Every line with the string "Image" should be copied from the data.
───
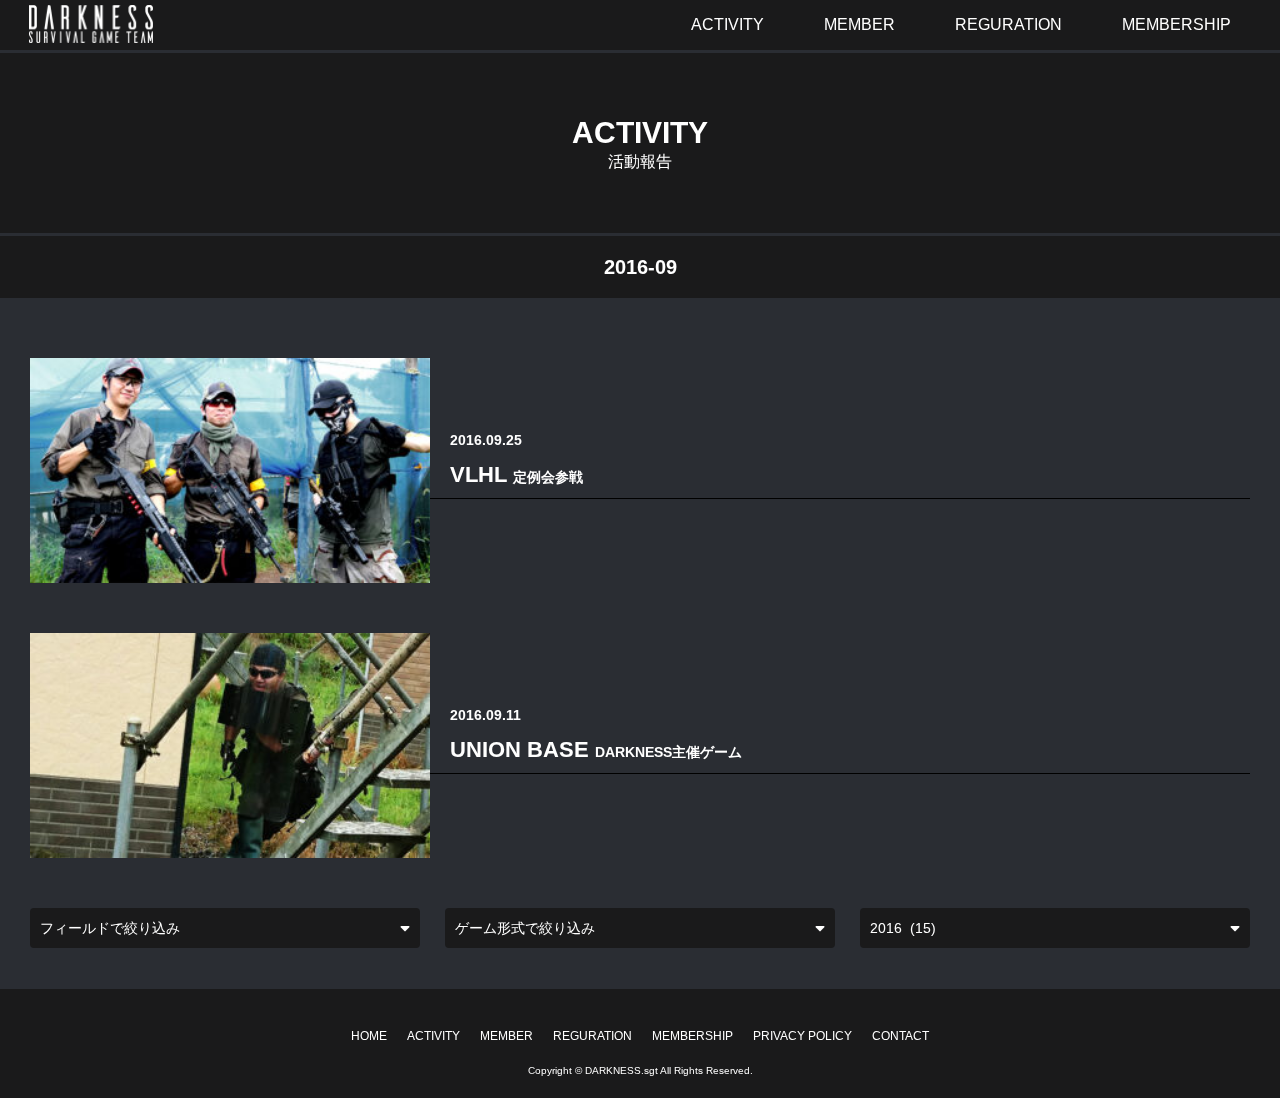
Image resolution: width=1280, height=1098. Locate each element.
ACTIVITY (433, 1036)
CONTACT (900, 1036)
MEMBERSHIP (692, 1036)
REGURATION (592, 1036)
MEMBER (506, 1036)
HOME (369, 1036)
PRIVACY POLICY (802, 1036)
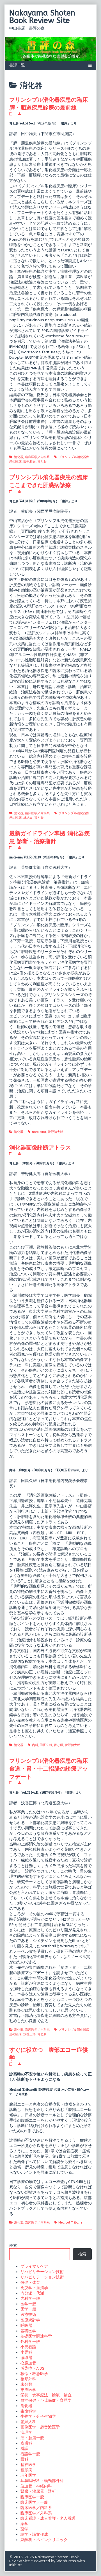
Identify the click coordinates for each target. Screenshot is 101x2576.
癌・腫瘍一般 (32, 2438)
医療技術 (28, 2314)
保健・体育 (30, 2282)
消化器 (18, 457)
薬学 (24, 2523)
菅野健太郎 (55, 1132)
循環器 (26, 2357)
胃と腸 (42, 461)
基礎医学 (28, 2331)
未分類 (26, 2384)
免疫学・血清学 (34, 2287)
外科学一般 (30, 2341)
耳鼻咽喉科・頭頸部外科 (42, 2480)
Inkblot (15, 2564)
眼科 (24, 2459)
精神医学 (28, 2464)
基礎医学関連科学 (36, 2336)
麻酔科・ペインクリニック (44, 2539)
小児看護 (28, 2347)
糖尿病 (26, 2470)
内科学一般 (30, 2298)
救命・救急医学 (34, 2373)
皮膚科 (26, 2443)
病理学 (26, 2432)
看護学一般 (30, 2454)
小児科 (26, 2352)
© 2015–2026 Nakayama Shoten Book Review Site (44, 2559)
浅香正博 (29, 2034)
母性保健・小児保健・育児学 (46, 2400)
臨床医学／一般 (34, 2502)
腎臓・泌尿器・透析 (38, 2491)
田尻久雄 (46, 1745)
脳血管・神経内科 (36, 2486)
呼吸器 (26, 2325)
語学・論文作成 (34, 2534)
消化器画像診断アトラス (40, 1147)
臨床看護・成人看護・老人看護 (47, 2518)
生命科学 (28, 2411)
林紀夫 (28, 818)
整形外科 (28, 2379)
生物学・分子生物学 (38, 2416)
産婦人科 (28, 2421)
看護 (24, 2448)
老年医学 (28, 2475)
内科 (35, 1745)
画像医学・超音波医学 (40, 2427)
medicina (39, 1132)
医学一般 (28, 2304)
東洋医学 (28, 2389)
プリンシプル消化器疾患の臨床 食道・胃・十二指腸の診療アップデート (51, 1768)
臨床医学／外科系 (36, 2513)
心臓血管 (28, 2363)
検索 (13, 2245)
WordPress (66, 2561)
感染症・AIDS (32, 2368)
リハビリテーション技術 (42, 2271)
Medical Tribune (70, 2222)
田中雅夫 (29, 461)
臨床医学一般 (32, 2497)
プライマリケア (34, 2266)
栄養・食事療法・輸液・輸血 (46, 2395)
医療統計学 (30, 2320)
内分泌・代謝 (32, 2293)
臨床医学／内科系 (37, 457)
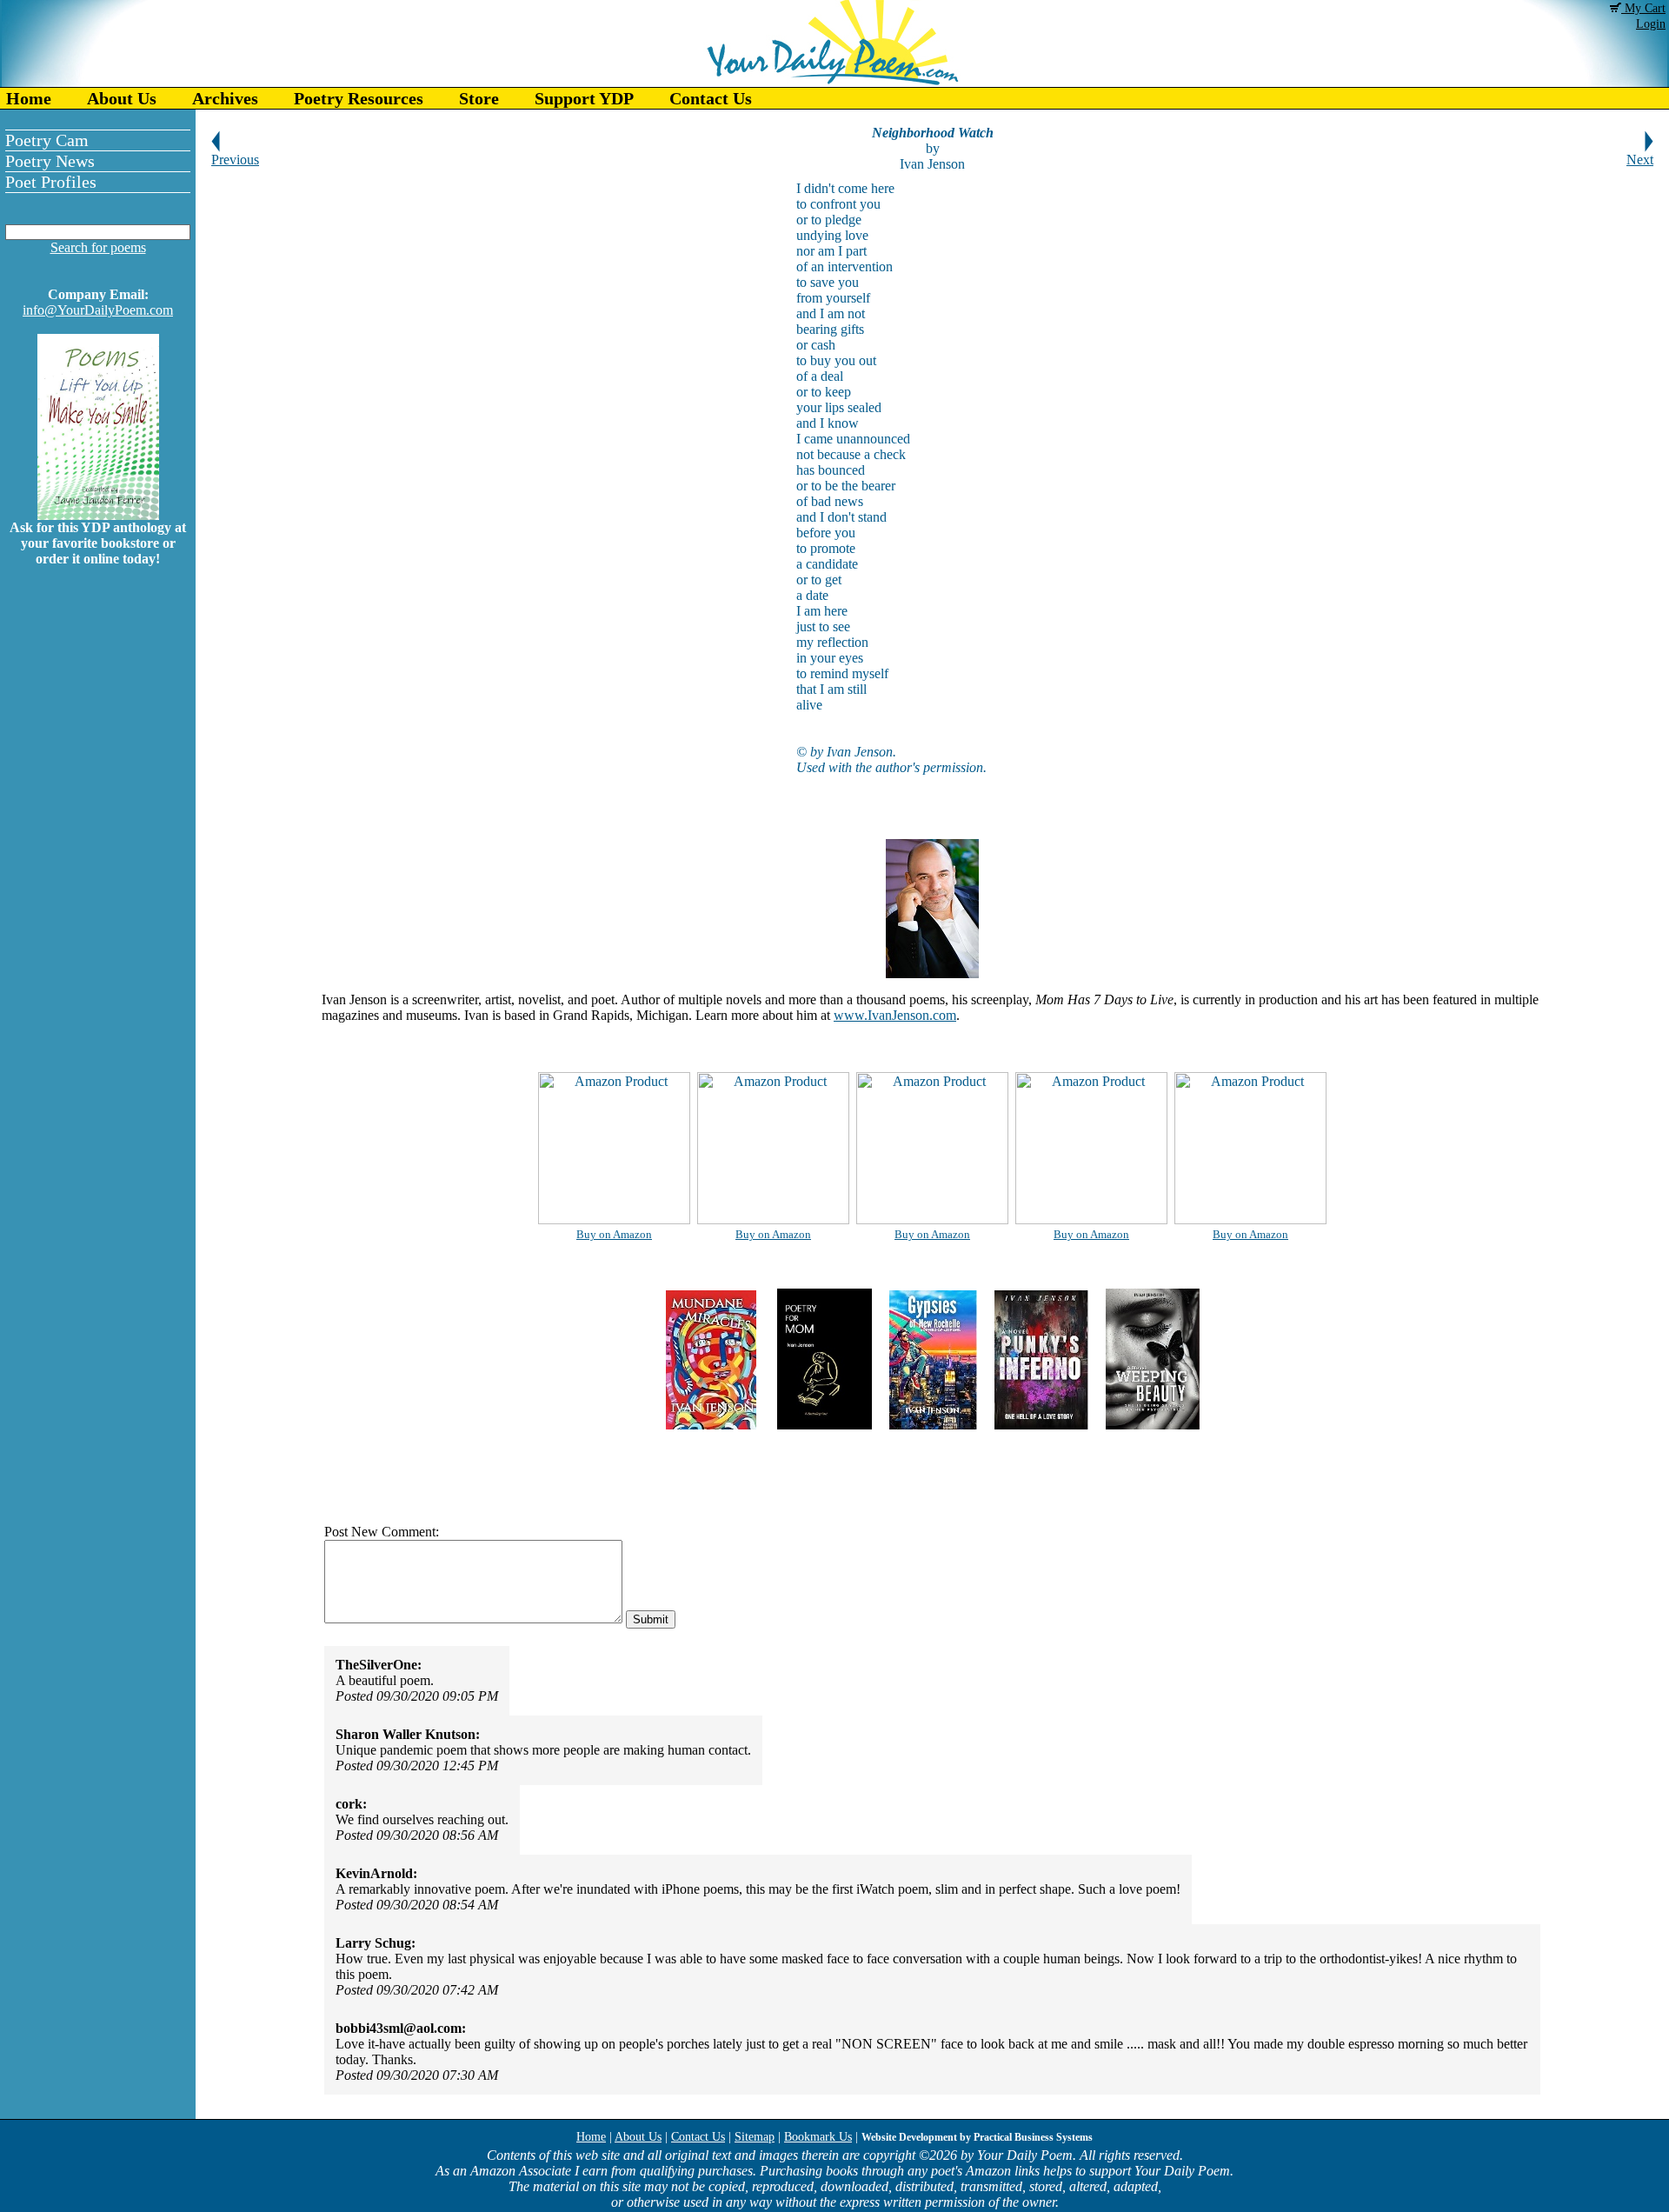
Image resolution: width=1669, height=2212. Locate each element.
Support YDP (584, 98)
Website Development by (977, 2137)
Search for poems (98, 247)
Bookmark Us (818, 2136)
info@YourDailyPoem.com (98, 310)
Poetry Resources (358, 98)
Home (28, 98)
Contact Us (710, 98)
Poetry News (50, 160)
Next (1639, 159)
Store (479, 98)
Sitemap (755, 2136)
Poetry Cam (47, 140)
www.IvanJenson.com (895, 1015)
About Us (121, 98)
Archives (225, 98)
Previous (235, 159)
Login (1651, 23)
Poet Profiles (50, 181)
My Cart (1643, 8)
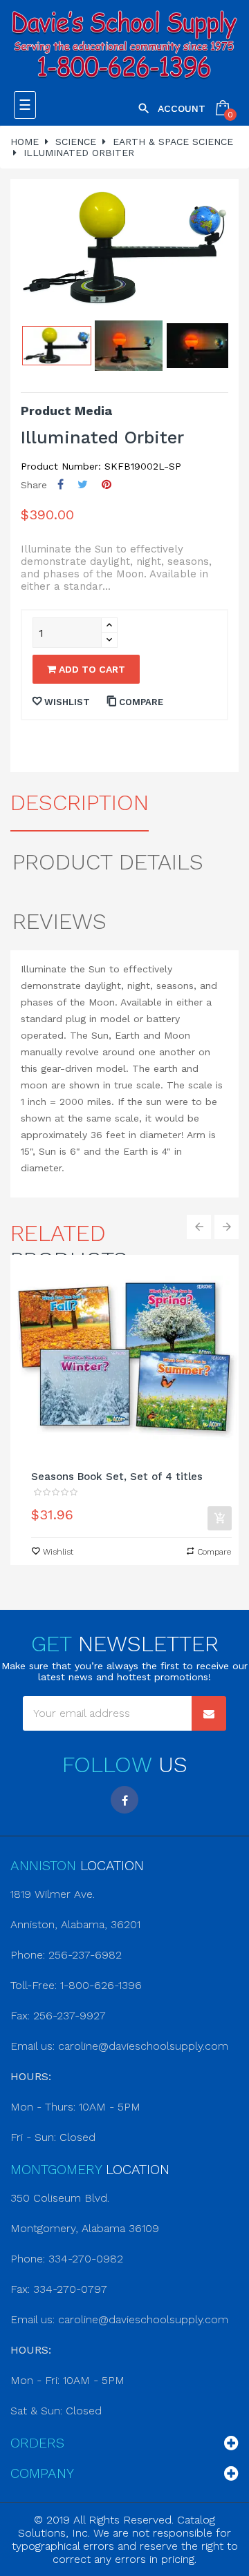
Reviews (59, 921)
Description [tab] (79, 802)
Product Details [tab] (107, 862)
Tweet (82, 484)
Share (60, 484)
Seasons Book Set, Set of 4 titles (117, 1476)
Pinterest (106, 484)
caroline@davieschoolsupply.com (143, 2046)
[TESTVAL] (124, 45)
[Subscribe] (209, 1713)
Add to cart (90, 669)
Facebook (124, 1800)
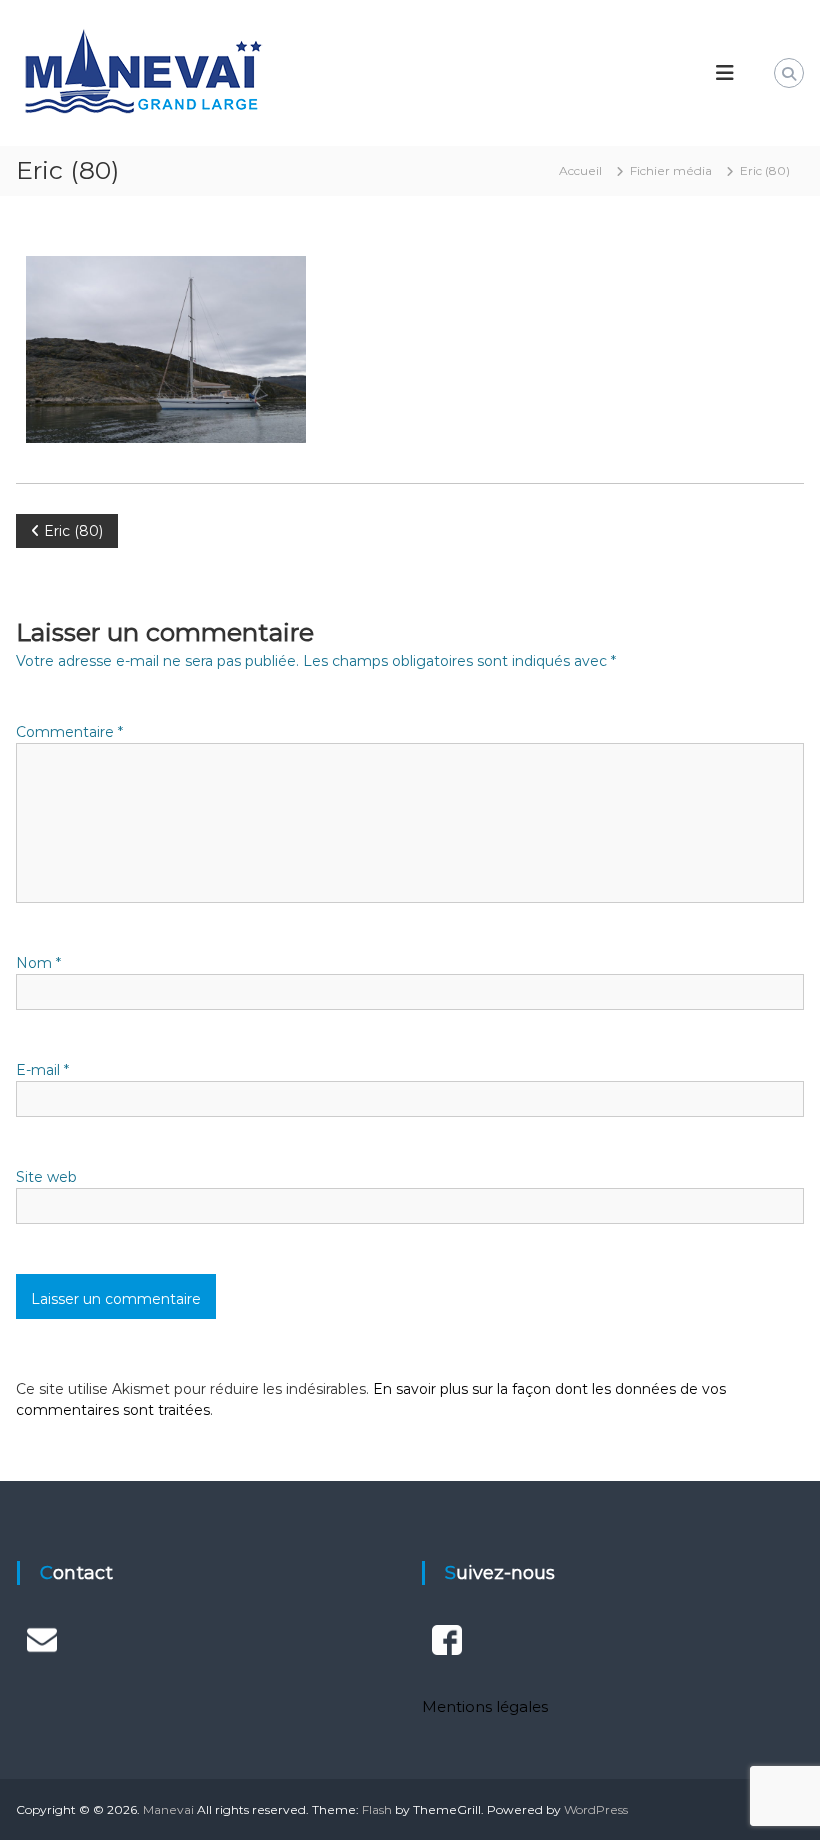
───
--- Finished exercise ---
Image resolution: width=1280, height=1098. Locate each element.
Image resolution: width=1669, height=2212. Locate each element.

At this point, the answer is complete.